DATA SECTION ->
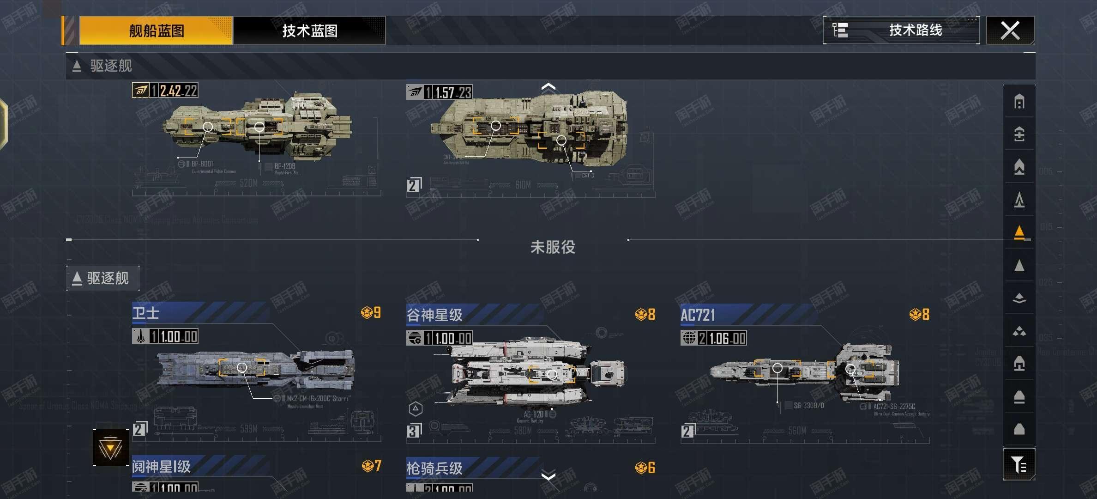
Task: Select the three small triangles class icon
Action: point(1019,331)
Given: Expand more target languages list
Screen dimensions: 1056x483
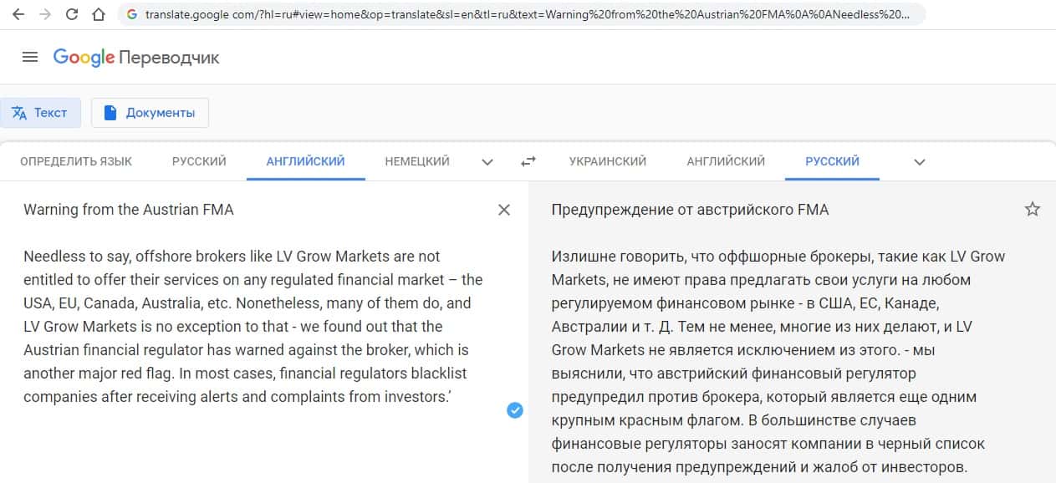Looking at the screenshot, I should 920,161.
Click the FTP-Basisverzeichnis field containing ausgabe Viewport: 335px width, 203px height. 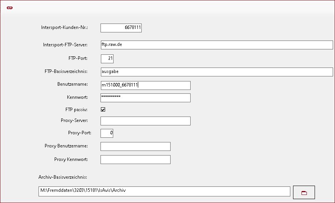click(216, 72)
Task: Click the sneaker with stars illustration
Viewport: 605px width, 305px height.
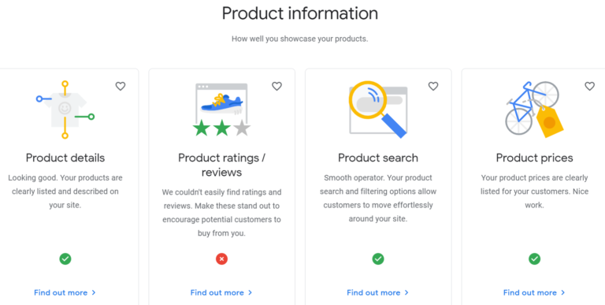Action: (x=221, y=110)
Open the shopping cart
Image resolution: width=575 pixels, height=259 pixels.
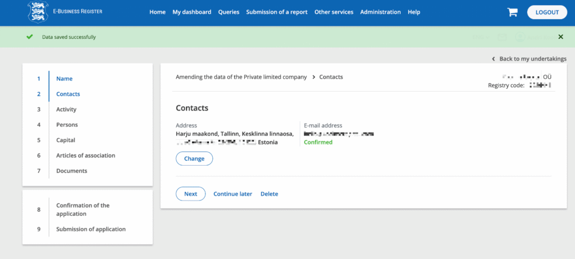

WORK TO DO -> Pick out every line of the data above that contains the string "Task", and copy each one. Case counts.

COMPLETE RESPONSE ->
Task: Select the three small triangles class icon
Task: Click the sneaker with stars illustration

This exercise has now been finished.